#### [Task item]
Every line in the data below that has the word "Open" should be returned.

(Saved entries)

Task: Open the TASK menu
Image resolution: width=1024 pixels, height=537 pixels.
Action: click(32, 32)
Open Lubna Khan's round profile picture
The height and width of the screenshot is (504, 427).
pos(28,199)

---

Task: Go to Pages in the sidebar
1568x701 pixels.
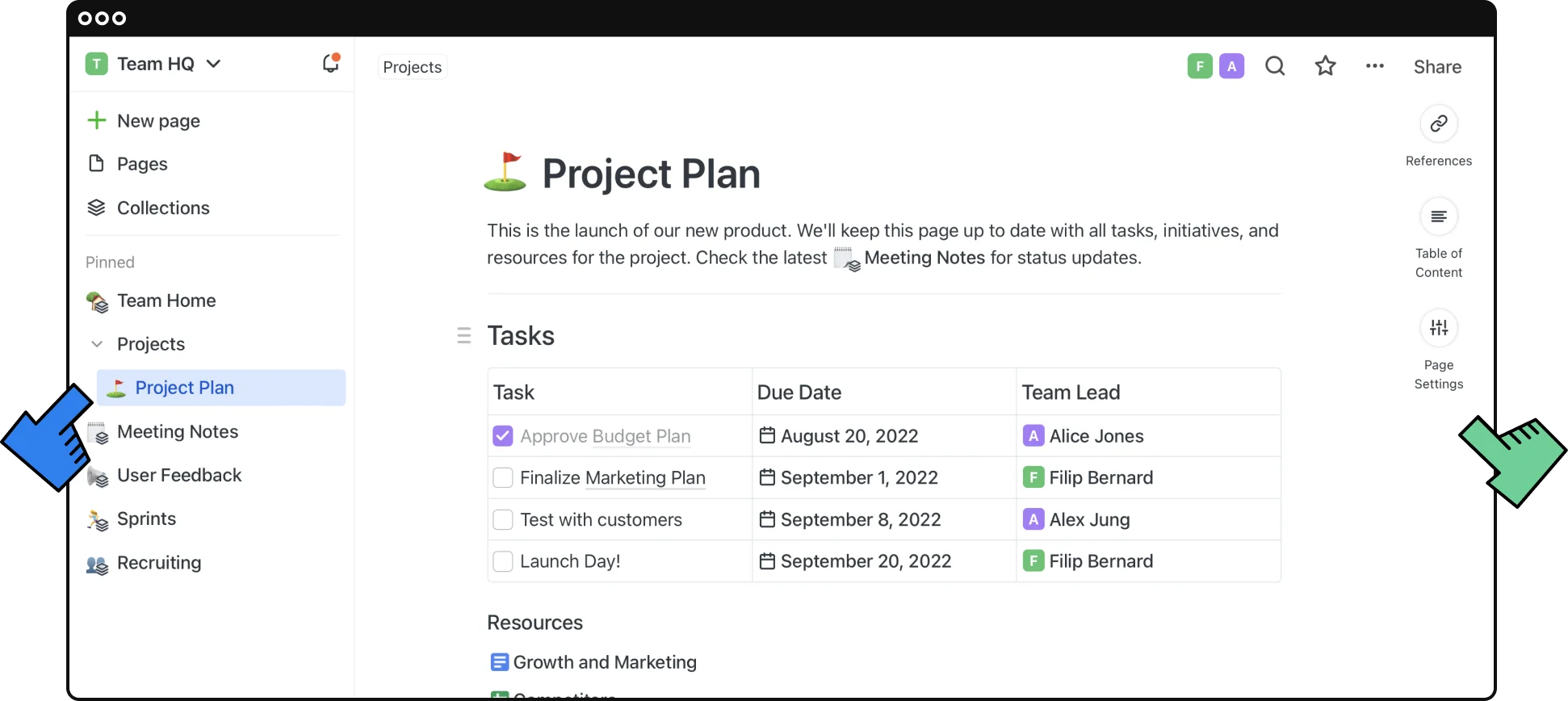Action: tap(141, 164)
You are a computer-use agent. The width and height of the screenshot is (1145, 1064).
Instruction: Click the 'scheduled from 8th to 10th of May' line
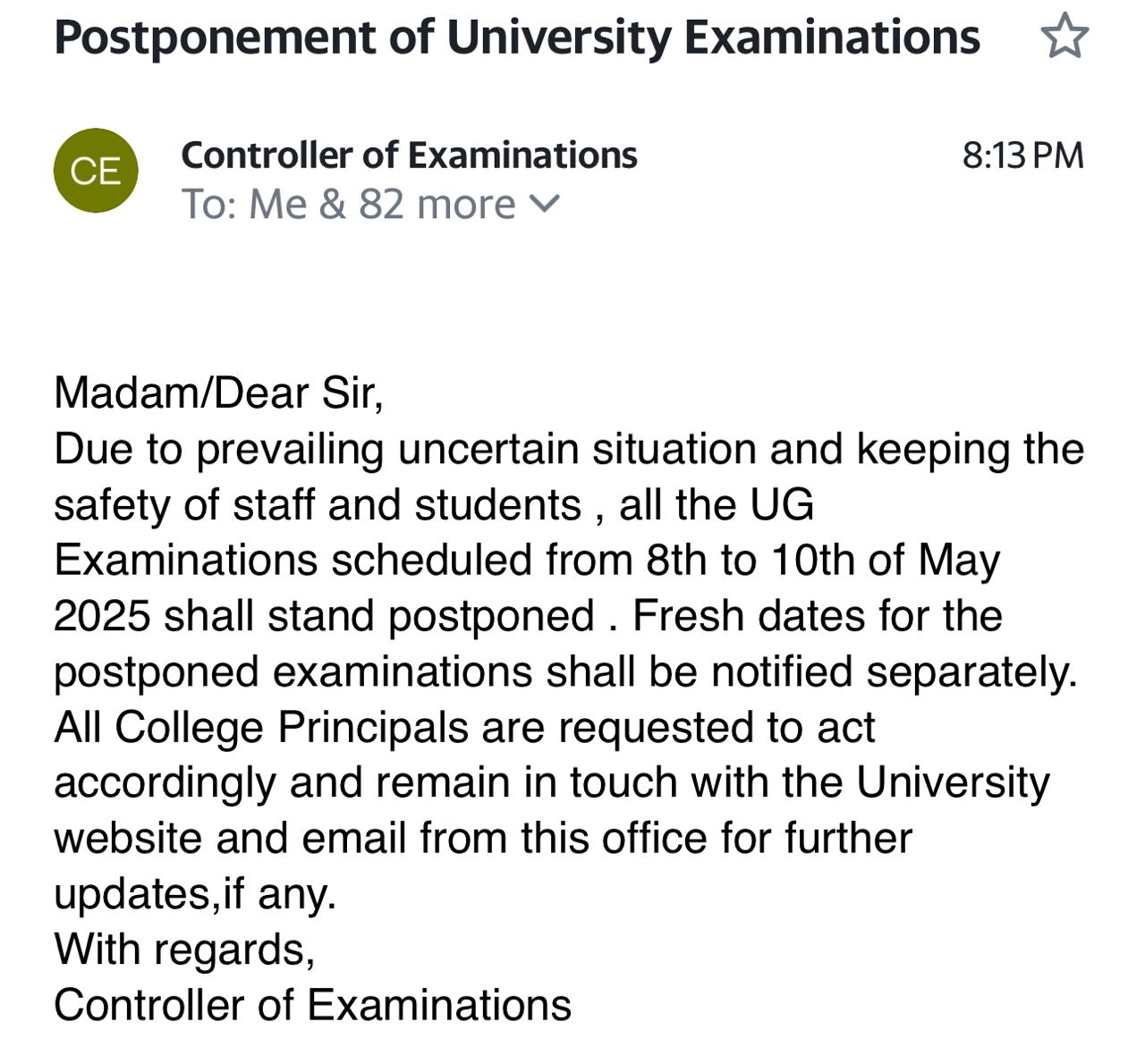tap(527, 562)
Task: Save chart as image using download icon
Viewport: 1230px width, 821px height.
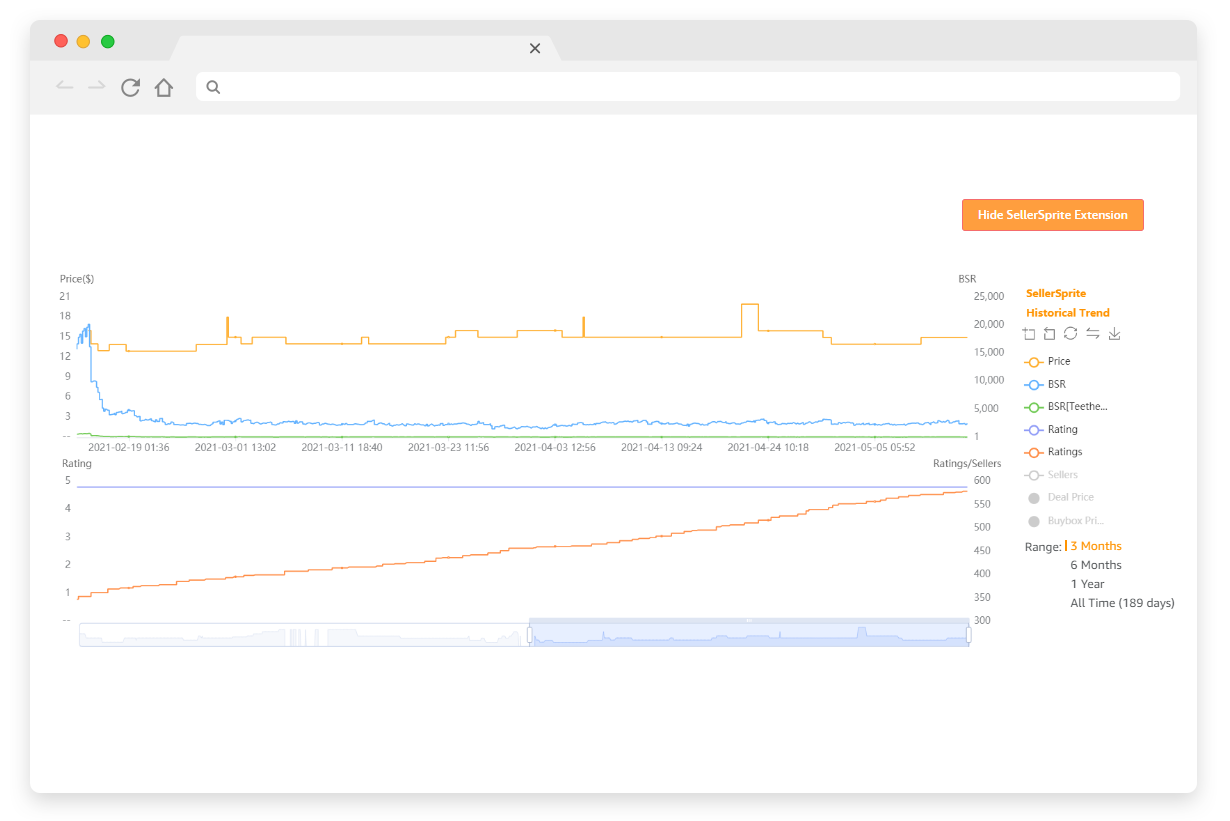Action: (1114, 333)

#### [Result]
Task: Open the TASK menu
Open Lubna Khan's round profile picture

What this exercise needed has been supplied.